Work required: Exactly those lines that run from the one containing "Click the 14 Bookmarks count" through the last line of the entries below should be printed, and no others.
*** The input Section Begins ***
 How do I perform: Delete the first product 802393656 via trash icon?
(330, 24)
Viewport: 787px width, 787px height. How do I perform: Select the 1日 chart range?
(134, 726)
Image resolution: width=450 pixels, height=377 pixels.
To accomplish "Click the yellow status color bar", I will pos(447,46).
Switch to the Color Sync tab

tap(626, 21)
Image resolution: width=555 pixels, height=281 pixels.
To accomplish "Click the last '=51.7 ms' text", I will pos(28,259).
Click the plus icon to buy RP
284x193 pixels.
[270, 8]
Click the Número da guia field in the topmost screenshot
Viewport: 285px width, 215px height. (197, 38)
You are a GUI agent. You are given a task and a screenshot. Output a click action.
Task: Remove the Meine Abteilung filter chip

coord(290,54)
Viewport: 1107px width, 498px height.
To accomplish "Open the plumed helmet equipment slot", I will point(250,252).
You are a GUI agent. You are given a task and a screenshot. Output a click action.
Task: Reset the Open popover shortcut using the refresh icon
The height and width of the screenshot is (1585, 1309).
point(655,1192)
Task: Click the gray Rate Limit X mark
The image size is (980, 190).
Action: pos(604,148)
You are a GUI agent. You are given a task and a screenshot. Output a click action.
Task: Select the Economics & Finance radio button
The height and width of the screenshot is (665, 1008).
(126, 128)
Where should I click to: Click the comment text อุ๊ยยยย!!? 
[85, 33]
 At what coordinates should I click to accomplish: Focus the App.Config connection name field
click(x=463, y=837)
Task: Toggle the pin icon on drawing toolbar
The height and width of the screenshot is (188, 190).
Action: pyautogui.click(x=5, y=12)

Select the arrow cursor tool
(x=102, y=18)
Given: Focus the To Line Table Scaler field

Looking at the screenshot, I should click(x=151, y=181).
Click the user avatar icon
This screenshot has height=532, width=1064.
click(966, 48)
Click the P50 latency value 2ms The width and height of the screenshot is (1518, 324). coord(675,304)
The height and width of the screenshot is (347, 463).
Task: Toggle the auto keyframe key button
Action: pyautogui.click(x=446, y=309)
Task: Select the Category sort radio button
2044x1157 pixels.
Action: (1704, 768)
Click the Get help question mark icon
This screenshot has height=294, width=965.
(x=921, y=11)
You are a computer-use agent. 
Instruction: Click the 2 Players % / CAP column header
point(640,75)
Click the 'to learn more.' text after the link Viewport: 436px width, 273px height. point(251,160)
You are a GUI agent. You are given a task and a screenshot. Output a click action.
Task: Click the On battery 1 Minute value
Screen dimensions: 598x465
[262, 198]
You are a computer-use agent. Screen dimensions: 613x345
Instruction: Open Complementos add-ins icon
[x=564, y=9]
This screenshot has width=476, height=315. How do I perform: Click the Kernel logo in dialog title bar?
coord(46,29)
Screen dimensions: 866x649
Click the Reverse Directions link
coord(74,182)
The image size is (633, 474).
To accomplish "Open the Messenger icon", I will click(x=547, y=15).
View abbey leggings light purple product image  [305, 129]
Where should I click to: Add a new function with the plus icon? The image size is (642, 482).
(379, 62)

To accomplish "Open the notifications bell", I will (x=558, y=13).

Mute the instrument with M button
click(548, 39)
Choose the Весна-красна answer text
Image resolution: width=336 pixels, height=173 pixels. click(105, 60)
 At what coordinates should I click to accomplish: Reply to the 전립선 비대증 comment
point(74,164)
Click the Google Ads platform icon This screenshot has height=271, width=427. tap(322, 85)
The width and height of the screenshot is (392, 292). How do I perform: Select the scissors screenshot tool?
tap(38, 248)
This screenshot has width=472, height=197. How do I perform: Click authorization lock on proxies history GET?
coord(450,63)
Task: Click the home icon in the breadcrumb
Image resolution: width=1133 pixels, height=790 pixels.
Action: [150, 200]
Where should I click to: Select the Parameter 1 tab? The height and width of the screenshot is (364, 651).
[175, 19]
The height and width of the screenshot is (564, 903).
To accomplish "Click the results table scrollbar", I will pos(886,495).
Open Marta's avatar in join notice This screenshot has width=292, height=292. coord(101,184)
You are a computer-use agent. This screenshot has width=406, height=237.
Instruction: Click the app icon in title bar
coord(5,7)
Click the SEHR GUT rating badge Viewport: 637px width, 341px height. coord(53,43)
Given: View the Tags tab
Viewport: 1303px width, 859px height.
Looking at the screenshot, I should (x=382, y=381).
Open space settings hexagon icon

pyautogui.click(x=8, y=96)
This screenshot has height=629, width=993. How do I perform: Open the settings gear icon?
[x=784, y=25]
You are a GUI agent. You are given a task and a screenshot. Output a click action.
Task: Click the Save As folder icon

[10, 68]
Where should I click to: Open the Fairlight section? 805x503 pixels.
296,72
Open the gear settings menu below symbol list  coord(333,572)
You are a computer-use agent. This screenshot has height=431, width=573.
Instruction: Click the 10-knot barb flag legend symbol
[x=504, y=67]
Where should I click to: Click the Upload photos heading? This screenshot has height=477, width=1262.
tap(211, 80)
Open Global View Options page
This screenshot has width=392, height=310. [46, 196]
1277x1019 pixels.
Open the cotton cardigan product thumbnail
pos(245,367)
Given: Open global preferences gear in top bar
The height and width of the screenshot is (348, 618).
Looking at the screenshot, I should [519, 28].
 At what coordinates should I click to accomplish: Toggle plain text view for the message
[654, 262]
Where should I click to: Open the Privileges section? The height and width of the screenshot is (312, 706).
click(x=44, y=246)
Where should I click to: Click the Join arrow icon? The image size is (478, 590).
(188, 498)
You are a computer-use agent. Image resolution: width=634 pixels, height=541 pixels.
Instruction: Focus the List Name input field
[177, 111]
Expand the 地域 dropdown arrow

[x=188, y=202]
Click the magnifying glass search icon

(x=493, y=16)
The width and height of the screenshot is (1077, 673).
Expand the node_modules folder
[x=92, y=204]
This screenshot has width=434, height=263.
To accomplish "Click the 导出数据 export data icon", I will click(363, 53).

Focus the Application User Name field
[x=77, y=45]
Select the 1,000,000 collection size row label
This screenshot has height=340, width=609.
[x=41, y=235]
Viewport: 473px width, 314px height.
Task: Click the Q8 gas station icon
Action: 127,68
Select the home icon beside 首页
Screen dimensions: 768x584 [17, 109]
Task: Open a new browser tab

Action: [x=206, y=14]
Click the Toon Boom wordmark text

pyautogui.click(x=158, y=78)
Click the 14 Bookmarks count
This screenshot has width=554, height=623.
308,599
*** The input Section Ends ***
Written answer:
Click the 14 Bookmarks count
This screenshot has width=554, height=623.
308,599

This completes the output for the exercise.